Mr Bagus noted that most tourists fly into Bali rather than take the day-long land and ferry journey from Surabaya or the nearby island of Lombok.

"Now Lombok airport is open but traffic is very low. It could be because not many passengers want to fly, or the airlines are worried their planes may get grounded in Lombok... They may be able to land but not take off later."

Mr Bagus expects most travellers will give Bali a miss for now.

"They don't want uncertainty... (so instead they) go to Bangkok, Singapore, or KL."

Tourism officials are already toting up the likely cost of Mount Agung eruption to the country's tourism sector.

Mr Didien Djunaedy, chairman of the Association of the Indonesian Tourist Industry, told The Jakarta Post that the government would likely see a 20 to 30 per cent shortfall in its target of 15 million foreign tourist arrivals this year.

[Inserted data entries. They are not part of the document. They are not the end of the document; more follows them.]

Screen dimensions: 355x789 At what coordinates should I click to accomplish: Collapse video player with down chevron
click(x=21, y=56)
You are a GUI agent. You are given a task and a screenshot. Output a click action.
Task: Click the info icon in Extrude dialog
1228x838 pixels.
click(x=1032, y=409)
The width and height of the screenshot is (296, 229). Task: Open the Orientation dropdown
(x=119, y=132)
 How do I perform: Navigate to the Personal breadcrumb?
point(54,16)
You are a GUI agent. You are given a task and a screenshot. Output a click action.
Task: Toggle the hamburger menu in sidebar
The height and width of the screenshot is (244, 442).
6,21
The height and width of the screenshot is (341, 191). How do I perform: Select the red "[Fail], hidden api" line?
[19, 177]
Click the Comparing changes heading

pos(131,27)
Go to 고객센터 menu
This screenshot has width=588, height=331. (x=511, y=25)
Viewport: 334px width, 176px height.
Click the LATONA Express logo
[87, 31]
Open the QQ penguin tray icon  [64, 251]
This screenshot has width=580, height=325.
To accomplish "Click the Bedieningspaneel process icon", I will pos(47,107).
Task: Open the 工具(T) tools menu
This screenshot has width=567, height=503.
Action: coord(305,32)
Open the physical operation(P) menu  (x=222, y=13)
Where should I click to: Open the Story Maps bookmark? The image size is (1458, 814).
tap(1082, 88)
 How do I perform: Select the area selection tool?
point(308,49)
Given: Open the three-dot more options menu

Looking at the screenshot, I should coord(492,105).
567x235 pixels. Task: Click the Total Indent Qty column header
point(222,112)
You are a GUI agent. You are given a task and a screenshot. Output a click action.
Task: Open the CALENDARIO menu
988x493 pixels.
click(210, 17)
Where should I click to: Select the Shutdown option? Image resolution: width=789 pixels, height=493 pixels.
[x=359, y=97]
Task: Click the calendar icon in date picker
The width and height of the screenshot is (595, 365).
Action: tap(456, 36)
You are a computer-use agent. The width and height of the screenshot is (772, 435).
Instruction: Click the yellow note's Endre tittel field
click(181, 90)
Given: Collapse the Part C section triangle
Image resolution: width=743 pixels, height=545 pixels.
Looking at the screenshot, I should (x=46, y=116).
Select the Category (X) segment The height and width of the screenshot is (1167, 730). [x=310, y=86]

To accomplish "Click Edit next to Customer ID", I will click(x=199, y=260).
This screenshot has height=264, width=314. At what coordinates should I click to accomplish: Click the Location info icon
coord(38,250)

Last year, Indonesia received 11.5 million foreign tourists, nearly five million of whom went to Bali.

"We were at the finish line, and then unfavourable conditions arose," Mr Didien said, adding that he had initially expected up to three million inbound tourists in the last two months of this year.

Tourism Minister Arief Yahya said that, at best, Indonesia might achieve 95 per cent of its foreign tourist target by the end of this year.

"(This is) a hard time for tourism in Bali, Lombok and Indonesia," Mr Arief said."Bali is like our main (tourism) product. And then came this natural disaster."

Mount Agung rumbled back to life in September, forcing 140,000 people living nearby to be evacuated. Some of the islanders returned to their homes last month when the alert level was lowered.

According to official estimates, the major evacuation cost Bali at least US$110 million (S$148 million) in tourism and productivity losses.